Leonie Eileen Pihama (born 1962) is a New Zealand Kaupapa Māori academic.

Career 
Pihama was born in 1962. She wrote her 1993 master's thesis at the University of Auckland with the title Tungia te ururua, kia tupu whakaritorito te tupu o te harakeke : a critical analysis of parents as first teachers. She completed her PhD at the same institution in 2001 and her doctoral thesis had the title Tīhei mauri ora : honouring our voices : mana wahine as a kaupapa Māori : theoretical framework. She won a Fulbright-Ngā Pae o te Māramatanga Scholar Award and is now a Ngā Pae o te Māramatanga principal investigator. She did a PhD at the University of Auckland and rose to Associate Professor there, before moving to the University of Waikato in Hamilton, New Zealand.

Pihama served on the establishment board of Māori TV and then as a director, but quit after three years due to a conflict of interest involving a family member.

In 2017,  Pihama was ranked as one of the '100 Māori leaders' by Te Rau Matatini.

Publications 
 Pihama, Leonie, Fiona Cram, and Sheila Walker. "Creating methodological space: A literature review of Kaupapa Maori research." Canadian Journal of Native Education 26, no. 1 (2002): 30.

- Stored records -
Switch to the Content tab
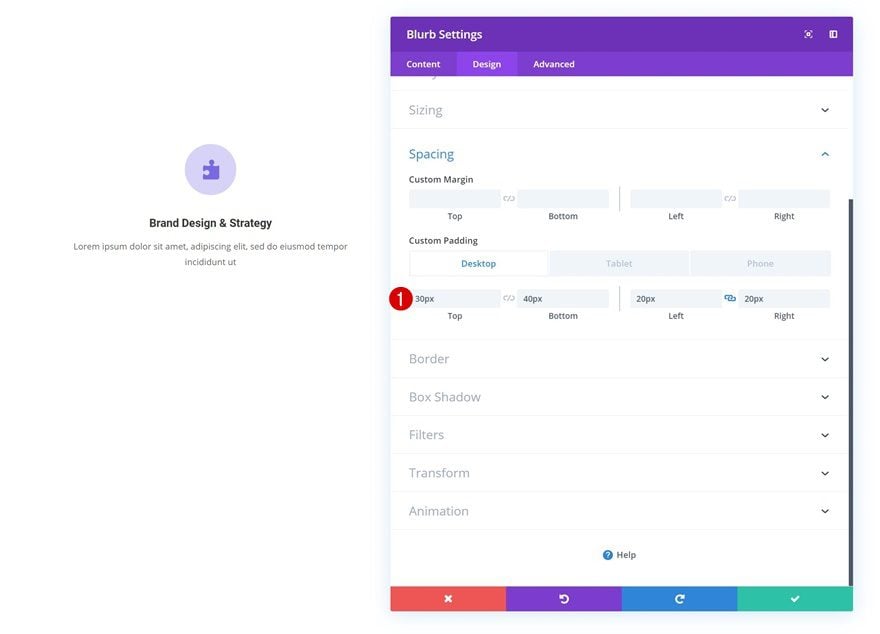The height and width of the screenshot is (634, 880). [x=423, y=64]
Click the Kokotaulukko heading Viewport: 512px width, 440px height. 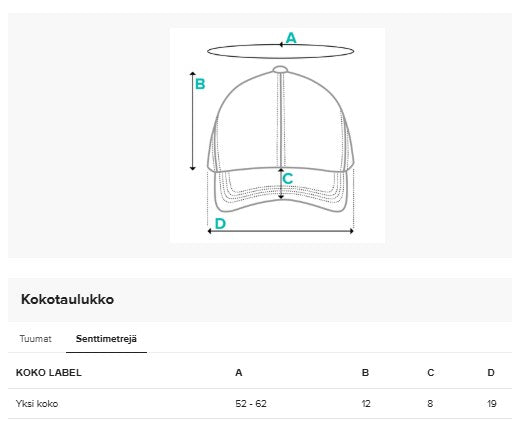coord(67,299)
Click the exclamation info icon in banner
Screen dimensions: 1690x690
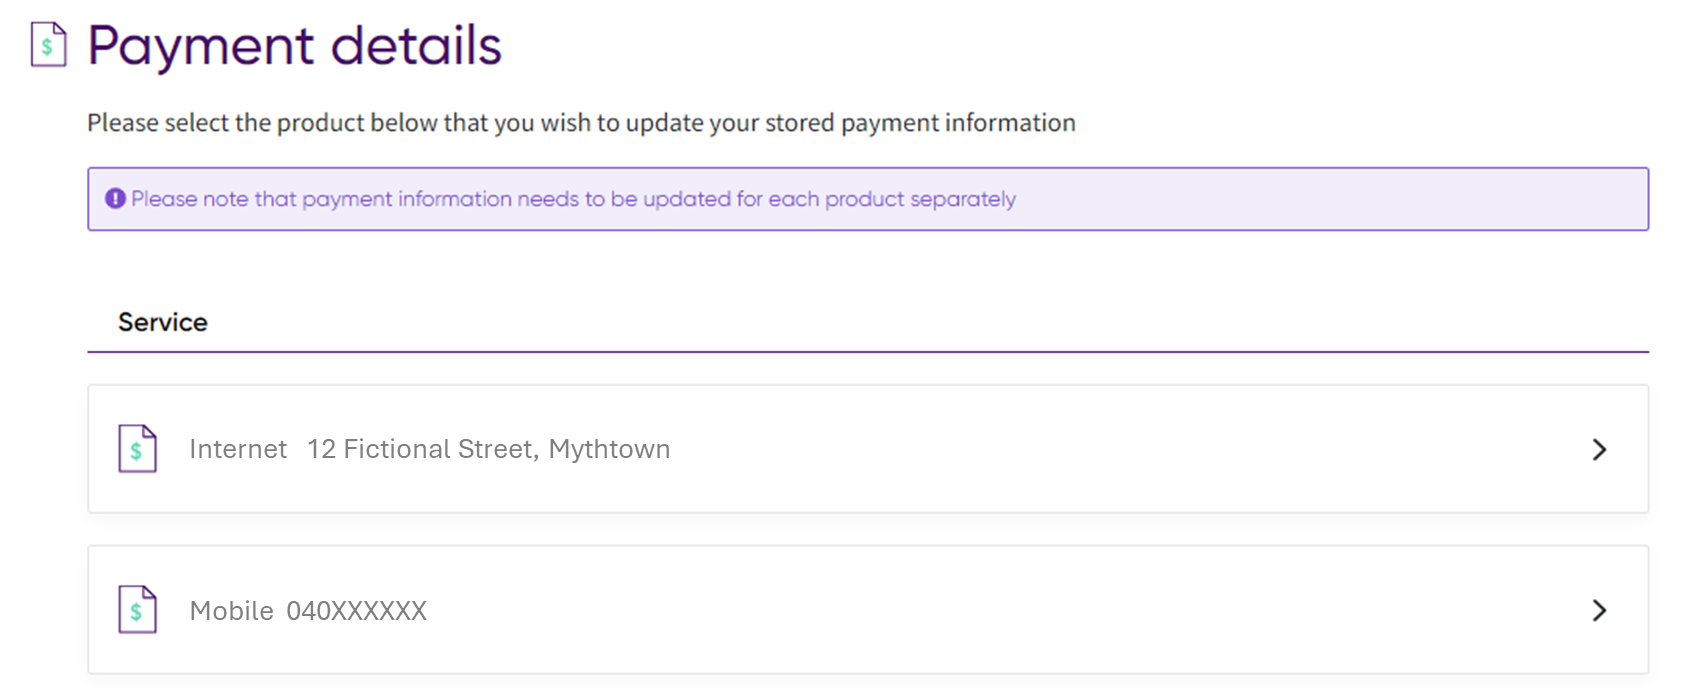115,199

- Directives -
1. Copy from the Leonie Pihama biography everything from "Leonie Eileen Pihama" down to "Hamilton, New Zealand.".
2. Carry on the Leonie Pihama biography from its last line.

- The answers -
1.
Leonie Eileen Pihama (born 1962) is a New Zealand Kaupapa Māori academic.

Career 
Pihama was born in 1962. She wrote her 1993 master's thesis at the University of Auckland with the title Tungia te ururua, kia tupu whakaritorito te tupu o te harakeke : a critical analysis of parents as first teachers. She completed her PhD at the same institution in 2001 and her doctoral thesis had the title Tīhei mauri ora : honouring our voices : mana wahine as a kaupapa Māori : theoretical framework. She won a Fulbright-Ngā Pae o te Māramatanga Scholar Award and is now a Ngā Pae o te Māramatanga principal investigator. She did a PhD at the University of Auckland and rose to Associate Professor there, before moving to the University of Waikato in Hamilton, New Zealand.

2.
 Pihama, Leonie, Kaapua Smith, Mereana Taki, and Jenny Lee. "A literature review on kaupapa Maori and Maori education pedagogy." Prepared for ITP New Zealand by The International Research Institute for Maori and Indigenous Education (IRI) (2004).
 Johnston, Patricia, and Leonie Pihama. "What counts as difference and what differences count: Gender, race and the politics of difference." Irwin K, Ramsden I. Toi Wähine: The Worlds of Mäori Women. Penguin Books, Auckland (1995).
 Pihama, Leonie. "Are films dangerous?: a Maori woman's perspective on 'The Piano'." Hecate 20, no. 2 (1994): 239.

Personal life
Pihama is of Te Ātiawa, Ngāti Māhanga and Ngā Māhanga ā Tairi descent.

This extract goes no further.